The researchers said that after making the  Geobacter discovery they realized that the ability to generate electricity from the air is generic: any kind of material can harvest electricity from air, as long as it has a certain property.

That property is the requirement to have holes smaller than 100 nanometers. This is because of a parameter known as the “mean free path,” the distance a single molecule of a substance–in this case water in the air–travels before it bumps into another single molecule of the same substance. When water molecules are suspended in the air, their mean free path is about 100 nm.

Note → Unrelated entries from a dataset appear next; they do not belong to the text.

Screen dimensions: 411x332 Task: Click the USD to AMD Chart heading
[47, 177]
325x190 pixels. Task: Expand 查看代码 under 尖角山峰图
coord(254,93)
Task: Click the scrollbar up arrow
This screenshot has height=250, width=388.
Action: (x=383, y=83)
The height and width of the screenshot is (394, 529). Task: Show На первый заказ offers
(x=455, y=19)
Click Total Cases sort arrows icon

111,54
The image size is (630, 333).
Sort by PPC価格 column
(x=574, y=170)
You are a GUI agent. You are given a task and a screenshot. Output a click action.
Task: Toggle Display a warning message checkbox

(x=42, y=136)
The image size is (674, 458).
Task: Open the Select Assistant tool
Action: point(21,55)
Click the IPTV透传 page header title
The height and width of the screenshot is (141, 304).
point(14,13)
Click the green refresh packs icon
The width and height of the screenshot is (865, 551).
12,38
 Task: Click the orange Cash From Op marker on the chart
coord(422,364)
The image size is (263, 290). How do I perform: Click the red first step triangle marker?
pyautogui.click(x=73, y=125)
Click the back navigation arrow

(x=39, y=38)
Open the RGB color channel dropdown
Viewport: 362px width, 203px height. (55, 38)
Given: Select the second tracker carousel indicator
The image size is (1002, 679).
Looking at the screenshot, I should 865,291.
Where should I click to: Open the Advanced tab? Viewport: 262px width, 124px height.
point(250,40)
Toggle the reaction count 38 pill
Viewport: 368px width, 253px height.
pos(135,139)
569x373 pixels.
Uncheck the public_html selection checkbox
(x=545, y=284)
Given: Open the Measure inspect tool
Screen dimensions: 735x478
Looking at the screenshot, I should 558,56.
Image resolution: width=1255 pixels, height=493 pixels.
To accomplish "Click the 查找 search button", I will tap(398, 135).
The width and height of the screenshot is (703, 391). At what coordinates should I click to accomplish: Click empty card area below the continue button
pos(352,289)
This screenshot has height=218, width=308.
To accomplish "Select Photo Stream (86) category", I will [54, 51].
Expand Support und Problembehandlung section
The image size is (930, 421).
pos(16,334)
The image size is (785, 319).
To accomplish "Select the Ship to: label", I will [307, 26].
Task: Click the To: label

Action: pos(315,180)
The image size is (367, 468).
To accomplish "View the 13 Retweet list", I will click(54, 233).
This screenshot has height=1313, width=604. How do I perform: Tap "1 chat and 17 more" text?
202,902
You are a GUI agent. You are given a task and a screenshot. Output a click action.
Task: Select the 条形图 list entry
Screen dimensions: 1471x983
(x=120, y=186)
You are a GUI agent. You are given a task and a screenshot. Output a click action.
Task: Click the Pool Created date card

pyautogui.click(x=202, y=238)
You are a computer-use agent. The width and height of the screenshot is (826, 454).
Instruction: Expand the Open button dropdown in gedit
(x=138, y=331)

The researchers designed a harvester made from a thin layer of material filled with nanopores smaller than 100 nm that would let water molecules pass from the upper to the lower part of the material. But because each pore is so small, the water molecules would easily bump into the pore’s edge as they pass through the thin layer. They said this means that the upper part of the layer would be bombarded with many more charge-carrying water molecules than the lower part, creating a charge imbalance, like that in a cloud, as the upper part increased its charge relative to the lower part. This would effectually create a battery that runs as long as there is any humidity in the air.

The researchers said that because humidity is ever-present, the harvester would run 24/7, which would solve the intermittency challenge with technologies like solar or wind. 

The research was supported by the National Science Foundation, Sony Group, Link Foundation, and the Institute for Applied Life Sciences at UMass Amherst.